Emilia Perez, le dernier film de Jacques Audiard, bien que acclamé, a suscité des débats enflammés. La critique Gaby Meza reproche notamment au film « d’exploiter, à des fins de divertissement, la tragédie que vit le Mexique avec le trafic de drogue et les disparitions dans ce contexte de violence ». Par ailleurs, la communauté mexicaine souligne l’absence, aussi bien dans le casting que dans l’équipe technique, de personnes directement concernées par ces problématiques. Ajoutons à cela que Audiard a déclaré dans une interview : « Je n’ai pas étudié [le Mexique] tant que ça. Ce que j’avais à comprendre, je le savais déjà un peu. » Une telle affirmation ne peut qu’amplifier leur indignation. La récupération de l’imagerie mexicaine – des narcotrafiquants et des tragédies humaines qu’ils engendrent – sans une réflexion sur leur impact auprès des communautés endeuillées, et venant d’un réalisateur étranger au pays, à sa culture, à son histoire et à ses luttes sociales, soulève une problématique évidente. Ce décalage entre une esthétique léchée et une réalité complexe interroge. Audiard n’avait-il pas déjà amorcé, dans Les Olympiades (2021), une forme d’idéalisation subtile mais palpable de la ville de Paris ? Ce que l’on pourrait qualifier de « déjà-là idéaliste » : une tendance récurrente dans son cinéma à magnifier les lieux et les relations humaines, qui finit par détacher légèrement ses œuvres de leur ancrage dans le réel.
Le film entre dans le quartier éponyme du 13ᵉ arrondissement de Paris pour y proposer une plongée dans l’intimité de trois jeunes adultes. Émilie (Lucie Zhang) travaille dans un call center après des études à Sciences Po. Camille (Makita Samba), jeune professeur, prépare l’agrégation de lettres modernes. Puis Nora (Noémie Merlant) est une Bordelaise qui reprend ses études à Tolbiac-La Sorbonne à 33 ans. Loin de s’attarder sur les spécificités du lieu, Audiard semble davantage préoccupé par les trajectoires affectives et existentielles de ses personnages. Cette approche soulève une question fondamentale : qu’est-ce que le Paris des Olympiades ? Qui sont les gens du Paris des Olympiades ?
Loin de s’attarder sur les spécificités du lieu, Audiard semble davantage préoccupé par les trajectoires affectives et existentielles de ses personnages. Cette approche soulève une question fondamentale : qu’est-ce que le Paris des Olympiades ? Qui sont les gens du Paris des Olympiades ?
Le film s’ouvre sur une séquence prometteuse ancrée dans les lieux.
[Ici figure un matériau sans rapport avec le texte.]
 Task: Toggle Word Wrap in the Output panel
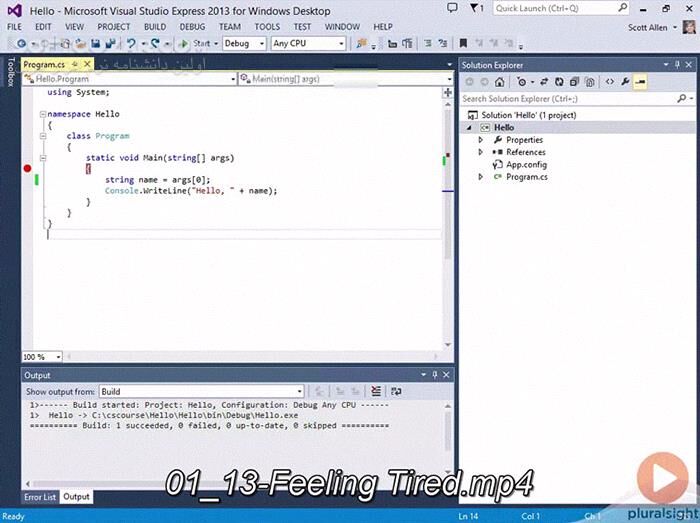point(396,391)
Depuis les hauteurs des tours du 13ᵉ arrondissement, la caméra explore un Paris dichotomique, organisé autour de son passé historique (le Sacré Cœur, visible à l’horizon) et de sa modernité (le Palais de Justice). Les panoramiques et les plans de drone tracent un portrait composite de la capitale, oscillant entre béton et ciel. Redescendant de plus en plus vers le sol, la caméra finit par atteindre le call center d’Émilie. Cette incursion dans l’espace urbain ne dure que 4 minutes et 39 secondes. À partir de là, le film semble se replier sur des intérieurs — appartements exigus, agence immobilière — qui deviennent les véritables lieux d’action.
L’appartement d’Émilie, notamment, occupe une place importante au début du récit. Audiard y concentre une bonne partie de la narration, reléguant le quartier des Olympiades au simple rôle de toile de fond, voire d’espace à traverser entre deux lieux. Cette mise en retrait laisse une impression curieuse : pourquoi titrer le film d’après un espace qu’il explore si peu ?
Dans une interview de 2021, Audiard confiait : « Dans le 13ᵉ, on n’est pas à Paris. On est à Paris et plus à Paris. » Cette ambivalence se ressent dans le film. Le quartier, marqué par une forte diversité culturelle et une architecture moderniste, aurait pu être un personnage à part entière. Or, il devient interchangeable, vidé de ses spécificités. Les Olympiades sont là, mais à peine esquissées. Il ajoute : « Ça commence sur une jeune Chinoise, elle est ici et ailleurs. » Nous sommes donc d’accord.
Émilie, d’origine chinoise, incarne une jeunesse tiraillée entre modernité et héritage familial. Camille, lui c’est la permanente évolution : il alterne entre changement de maison, comme emploi. Nora, en quittant Bordeaux et en reprenant ses études, cherche à redéfinir son identité, à la fois sexuelle, mais aussi sa place précise dans ce monde. Leurs interactions tissent une toile complexe de relations humaines : amitiés, amours éphémères, désirs non réciproques. Mais ce microcosme intime ne suffit pas à ancrer l’histoire dans un Paris tangible. Le récit semble flotter, comme déconnecté de l’espace qu’il prétend habiter. Audiard s’appuie sur des idées parfois abstraites, notamment autou...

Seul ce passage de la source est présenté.